Recorded data
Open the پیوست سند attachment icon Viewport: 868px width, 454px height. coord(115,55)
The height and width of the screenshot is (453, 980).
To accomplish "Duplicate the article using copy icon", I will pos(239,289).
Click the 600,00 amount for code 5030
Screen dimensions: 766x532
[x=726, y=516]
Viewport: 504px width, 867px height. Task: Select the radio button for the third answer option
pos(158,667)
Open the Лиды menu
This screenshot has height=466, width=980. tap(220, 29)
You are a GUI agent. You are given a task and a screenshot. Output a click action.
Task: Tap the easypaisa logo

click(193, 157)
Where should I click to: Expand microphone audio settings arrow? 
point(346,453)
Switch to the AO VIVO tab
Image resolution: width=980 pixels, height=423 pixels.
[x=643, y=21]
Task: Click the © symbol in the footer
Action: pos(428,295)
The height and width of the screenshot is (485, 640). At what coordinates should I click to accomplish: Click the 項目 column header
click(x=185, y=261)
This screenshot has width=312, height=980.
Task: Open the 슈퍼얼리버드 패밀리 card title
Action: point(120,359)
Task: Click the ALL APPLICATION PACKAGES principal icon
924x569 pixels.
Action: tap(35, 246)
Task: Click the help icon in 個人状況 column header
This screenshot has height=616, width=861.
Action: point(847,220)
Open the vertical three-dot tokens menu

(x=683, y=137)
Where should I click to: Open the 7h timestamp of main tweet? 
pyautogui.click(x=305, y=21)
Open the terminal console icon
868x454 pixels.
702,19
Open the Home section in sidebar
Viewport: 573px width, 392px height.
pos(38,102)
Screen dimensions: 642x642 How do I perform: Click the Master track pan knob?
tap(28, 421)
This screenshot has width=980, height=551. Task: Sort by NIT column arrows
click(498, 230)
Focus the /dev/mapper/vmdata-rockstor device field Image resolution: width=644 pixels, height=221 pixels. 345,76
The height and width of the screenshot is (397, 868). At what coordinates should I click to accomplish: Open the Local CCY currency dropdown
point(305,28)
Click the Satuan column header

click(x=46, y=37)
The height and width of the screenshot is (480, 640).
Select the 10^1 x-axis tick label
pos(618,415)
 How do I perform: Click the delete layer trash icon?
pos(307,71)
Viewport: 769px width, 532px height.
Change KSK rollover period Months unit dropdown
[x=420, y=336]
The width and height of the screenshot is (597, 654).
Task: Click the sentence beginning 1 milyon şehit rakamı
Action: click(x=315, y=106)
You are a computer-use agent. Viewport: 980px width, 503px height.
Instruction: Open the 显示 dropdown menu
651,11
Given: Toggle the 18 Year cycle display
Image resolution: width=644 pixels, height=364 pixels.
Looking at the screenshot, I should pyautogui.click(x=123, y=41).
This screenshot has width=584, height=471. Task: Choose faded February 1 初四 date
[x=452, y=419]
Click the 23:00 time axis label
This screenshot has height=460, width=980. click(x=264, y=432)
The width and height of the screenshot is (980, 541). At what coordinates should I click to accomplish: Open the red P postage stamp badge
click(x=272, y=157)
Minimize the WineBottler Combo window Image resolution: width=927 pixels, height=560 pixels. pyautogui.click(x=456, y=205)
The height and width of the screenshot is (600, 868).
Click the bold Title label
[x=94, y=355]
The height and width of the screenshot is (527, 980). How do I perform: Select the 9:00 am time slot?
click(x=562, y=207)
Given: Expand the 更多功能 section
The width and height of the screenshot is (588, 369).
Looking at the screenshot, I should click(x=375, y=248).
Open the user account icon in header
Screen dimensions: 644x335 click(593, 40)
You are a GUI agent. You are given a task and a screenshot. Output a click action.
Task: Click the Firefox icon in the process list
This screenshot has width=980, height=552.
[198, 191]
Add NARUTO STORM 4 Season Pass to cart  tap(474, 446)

◆ WORK REQUEST: Transcribe exactly, and only, the lines from the one with "The height and width of the screenshot is (397, 868)." through the last line of the data.

◆ RESULT OF THIS TASK:
The height and width of the screenshot is (397, 868). At what coordinates should I click to accomplish: Open the Local CCY currency dropdown
point(305,28)
Click the Satuan column header

click(x=46, y=37)
The height and width of the screenshot is (480, 640).
Select the 10^1 x-axis tick label
pos(618,415)
 How do I perform: Click the delete layer trash icon?
pos(307,71)
Viewport: 769px width, 532px height.
Change KSK rollover period Months unit dropdown
[x=420, y=336]
The width and height of the screenshot is (597, 654).
Task: Click the sentence beginning 1 milyon şehit rakamı
Action: click(x=315, y=106)
You are a computer-use agent. Viewport: 980px width, 503px height.
Instruction: Open the 显示 dropdown menu
651,11
Given: Toggle the 18 Year cycle display
Image resolution: width=644 pixels, height=364 pixels.
Looking at the screenshot, I should pyautogui.click(x=123, y=41).
This screenshot has width=584, height=471. Task: Choose faded February 1 初四 date
[x=452, y=419]
Click the 23:00 time axis label
This screenshot has height=460, width=980. click(x=264, y=432)
The width and height of the screenshot is (980, 541). At what coordinates should I click to accomplish: Open the red P postage stamp badge
click(x=272, y=157)
Minimize the WineBottler Combo window Image resolution: width=927 pixels, height=560 pixels. pyautogui.click(x=456, y=205)
The height and width of the screenshot is (600, 868).
Click the bold Title label
[x=94, y=355]
The height and width of the screenshot is (527, 980). How do I perform: Select the 9:00 am time slot?
click(x=562, y=207)
Given: Expand the 更多功能 section
The width and height of the screenshot is (588, 369).
Looking at the screenshot, I should click(x=375, y=248).
Open the user account icon in header
Screen dimensions: 644x335 click(593, 40)
You are a GUI agent. You are given a task and a screenshot. Output a click action.
Task: Click the Firefox icon in the process list
This screenshot has width=980, height=552.
[198, 191]
Add NARUTO STORM 4 Season Pass to cart  tap(474, 446)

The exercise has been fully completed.